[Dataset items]
▽
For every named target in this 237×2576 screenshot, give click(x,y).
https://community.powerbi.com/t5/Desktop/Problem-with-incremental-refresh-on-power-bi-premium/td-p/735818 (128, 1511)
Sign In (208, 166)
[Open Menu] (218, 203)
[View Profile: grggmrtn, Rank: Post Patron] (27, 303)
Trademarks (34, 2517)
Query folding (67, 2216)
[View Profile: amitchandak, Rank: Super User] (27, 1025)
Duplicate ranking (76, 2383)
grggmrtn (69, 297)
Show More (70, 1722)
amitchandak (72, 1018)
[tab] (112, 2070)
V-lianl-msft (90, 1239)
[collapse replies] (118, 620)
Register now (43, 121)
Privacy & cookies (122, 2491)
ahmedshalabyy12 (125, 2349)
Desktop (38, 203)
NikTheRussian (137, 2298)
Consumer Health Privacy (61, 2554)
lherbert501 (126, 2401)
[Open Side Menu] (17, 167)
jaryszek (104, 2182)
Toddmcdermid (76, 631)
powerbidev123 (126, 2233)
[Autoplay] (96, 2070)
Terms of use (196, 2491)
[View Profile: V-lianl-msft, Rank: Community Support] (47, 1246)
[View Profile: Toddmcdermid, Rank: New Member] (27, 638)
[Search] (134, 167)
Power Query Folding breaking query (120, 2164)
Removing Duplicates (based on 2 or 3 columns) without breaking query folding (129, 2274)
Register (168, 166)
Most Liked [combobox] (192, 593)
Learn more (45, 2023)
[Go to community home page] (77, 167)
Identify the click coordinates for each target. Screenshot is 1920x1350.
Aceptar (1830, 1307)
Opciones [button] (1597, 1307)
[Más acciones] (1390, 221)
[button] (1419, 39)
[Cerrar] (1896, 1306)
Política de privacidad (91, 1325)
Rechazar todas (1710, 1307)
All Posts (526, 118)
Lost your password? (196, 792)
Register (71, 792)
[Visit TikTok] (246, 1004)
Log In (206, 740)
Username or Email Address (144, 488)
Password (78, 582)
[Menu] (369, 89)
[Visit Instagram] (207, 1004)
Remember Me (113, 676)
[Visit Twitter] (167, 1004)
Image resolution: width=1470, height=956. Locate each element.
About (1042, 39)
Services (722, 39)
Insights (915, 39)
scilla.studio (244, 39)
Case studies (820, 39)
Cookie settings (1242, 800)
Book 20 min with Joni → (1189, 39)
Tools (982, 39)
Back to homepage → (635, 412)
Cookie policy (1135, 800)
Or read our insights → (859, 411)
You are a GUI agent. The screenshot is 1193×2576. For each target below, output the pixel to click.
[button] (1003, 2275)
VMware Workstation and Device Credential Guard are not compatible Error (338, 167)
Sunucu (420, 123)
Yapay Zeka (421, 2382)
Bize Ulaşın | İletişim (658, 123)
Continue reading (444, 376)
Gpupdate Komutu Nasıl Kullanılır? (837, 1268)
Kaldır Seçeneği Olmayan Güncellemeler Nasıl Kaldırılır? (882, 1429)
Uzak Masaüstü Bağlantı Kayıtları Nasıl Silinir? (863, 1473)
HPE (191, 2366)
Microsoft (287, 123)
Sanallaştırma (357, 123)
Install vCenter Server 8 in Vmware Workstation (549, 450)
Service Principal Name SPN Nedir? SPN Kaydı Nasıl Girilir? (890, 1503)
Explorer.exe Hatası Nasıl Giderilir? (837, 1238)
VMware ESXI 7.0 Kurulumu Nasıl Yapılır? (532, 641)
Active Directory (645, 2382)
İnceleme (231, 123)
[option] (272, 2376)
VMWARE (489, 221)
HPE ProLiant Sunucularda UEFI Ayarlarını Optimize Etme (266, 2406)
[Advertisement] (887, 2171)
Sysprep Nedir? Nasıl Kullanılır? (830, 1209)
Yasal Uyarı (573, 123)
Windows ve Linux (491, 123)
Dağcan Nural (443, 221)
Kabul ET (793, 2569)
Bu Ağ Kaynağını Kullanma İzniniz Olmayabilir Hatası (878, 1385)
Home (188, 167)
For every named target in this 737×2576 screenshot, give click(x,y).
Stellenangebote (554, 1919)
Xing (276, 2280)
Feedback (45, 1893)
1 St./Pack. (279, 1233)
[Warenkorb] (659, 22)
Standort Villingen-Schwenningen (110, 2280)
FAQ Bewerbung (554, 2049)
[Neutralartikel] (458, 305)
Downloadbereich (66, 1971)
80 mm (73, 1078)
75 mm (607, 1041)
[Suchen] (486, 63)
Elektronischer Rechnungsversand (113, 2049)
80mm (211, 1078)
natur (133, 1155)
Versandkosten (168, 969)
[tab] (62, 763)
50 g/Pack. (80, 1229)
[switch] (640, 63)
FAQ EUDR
△
TASK
Each entry should be written out again exactly, with no word left out.

ANSWER TO THE PROBLEM
For every named target in this 237×2576 screenshot, give click(x,y).
https://community.powerbi.com/t5/Desktop/Problem-with-incremental-refresh-on-power-bi-premium/td-p/735818 (128, 1511)
Sign In (208, 166)
[Open Menu] (218, 203)
[View Profile: grggmrtn, Rank: Post Patron] (27, 303)
Trademarks (34, 2517)
Query folding (67, 2216)
[View Profile: amitchandak, Rank: Super User] (27, 1025)
Duplicate ranking (76, 2383)
grggmrtn (69, 297)
Show More (70, 1722)
amitchandak (72, 1018)
[tab] (112, 2070)
V-lianl-msft (90, 1239)
[collapse replies] (118, 620)
Register now (43, 121)
Privacy & cookies (122, 2491)
ahmedshalabyy12 (125, 2349)
Desktop (38, 203)
NikTheRussian (137, 2298)
Consumer Health Privacy (61, 2554)
lherbert501 (126, 2401)
[Open Side Menu] (17, 167)
jaryszek (104, 2182)
Toddmcdermid (76, 631)
powerbidev123 (126, 2233)
[Autoplay] (96, 2070)
Terms of use (196, 2491)
[View Profile: V-lianl-msft, Rank: Community Support] (47, 1246)
[View Profile: Toddmcdermid, Rank: New Member] (27, 638)
[Search] (134, 167)
Power Query Folding breaking query (120, 2164)
Removing Duplicates (based on 2 or 3 columns) without breaking query folding (129, 2274)
Register (168, 166)
Most Liked [combobox] (192, 593)
Learn more (45, 2023)
[Go to community home page] (77, 167)
Identify the click coordinates for each target. Screenshot is 1920x1350.
Aceptar (1830, 1307)
Opciones [button] (1597, 1307)
[Más acciones] (1390, 221)
[button] (1419, 39)
[Cerrar] (1896, 1306)
Política de privacidad (91, 1325)
Rechazar todas (1710, 1307)
All Posts (526, 118)
Lost your password? (196, 792)
Register (71, 792)
[Visit TikTok] (246, 1004)
Log In (206, 740)
Username or Email Address (144, 488)
Password (78, 582)
[Menu] (369, 89)
[Visit Instagram] (207, 1004)
Remember Me (113, 676)
[Visit Twitter] (167, 1004)
Image resolution: width=1470, height=956. Locate each element.
About (1042, 39)
Services (722, 39)
Insights (915, 39)
scilla.studio (244, 39)
Case studies (820, 39)
Cookie settings (1242, 800)
Book 20 min with Joni → (1189, 39)
Tools (982, 39)
Back to homepage → (635, 412)
Cookie policy (1135, 800)
Or read our insights → (859, 411)
You are a GUI agent. The screenshot is 1193×2576. For each target below, output the pixel to click.
[button] (1003, 2275)
VMware Workstation and Device Credential Guard are not compatible Error (338, 167)
Sunucu (420, 123)
Yapay Zeka (421, 2382)
Bize Ulaşın | İletişim (658, 123)
Continue reading (444, 376)
Gpupdate Komutu Nasıl Kullanılır? (837, 1268)
Kaldır Seçeneği Olmayan Güncellemeler Nasıl Kaldırılır? (882, 1429)
Uzak Masaüstü Bağlantı Kayıtları Nasıl Silinir? (863, 1473)
HPE (191, 2366)
Microsoft (287, 123)
Sanallaştırma (357, 123)
Install vCenter Server 8 in Vmware Workstation (549, 450)
Service Principal Name SPN Nedir? SPN Kaydı Nasıl Girilir? (890, 1503)
Explorer.exe Hatası Nasıl Giderilir? (837, 1238)
VMware ESXI 7.0 Kurulumu Nasıl Yapılır? (532, 641)
Active Directory (645, 2382)
İnceleme (231, 123)
[option] (272, 2376)
VMWARE (489, 221)
HPE ProLiant Sunucularda UEFI Ayarlarını Optimize Etme (266, 2406)
[Advertisement] (887, 2171)
Sysprep Nedir? Nasıl Kullanılır? (830, 1209)
Yasal Uyarı (573, 123)
Windows ve Linux (491, 123)
Dağcan Nural (443, 221)
Kabul ET (793, 2569)
Bu Ağ Kaynağını Kullanma İzniniz Olmayabilir Hatası (878, 1385)
Home (188, 167)
For every named target in this 737×2576 screenshot, give click(x,y).
Stellenangebote (554, 1919)
Xing (276, 2280)
Feedback (45, 1893)
1 St./Pack. (279, 1233)
[Warenkorb] (659, 22)
Standort Villingen-Schwenningen (110, 2280)
FAQ Bewerbung (554, 2049)
[Neutralartikel] (458, 305)
Downloadbereich (66, 1971)
80 mm (73, 1078)
75 mm (607, 1041)
[Suchen] (486, 63)
Elektronischer Rechnungsversand (113, 2049)
80mm (211, 1078)
natur (133, 1155)
Versandkosten (168, 969)
[tab] (62, 763)
50 g/Pack. (80, 1229)
[switch] (640, 63)
FAQ EUDR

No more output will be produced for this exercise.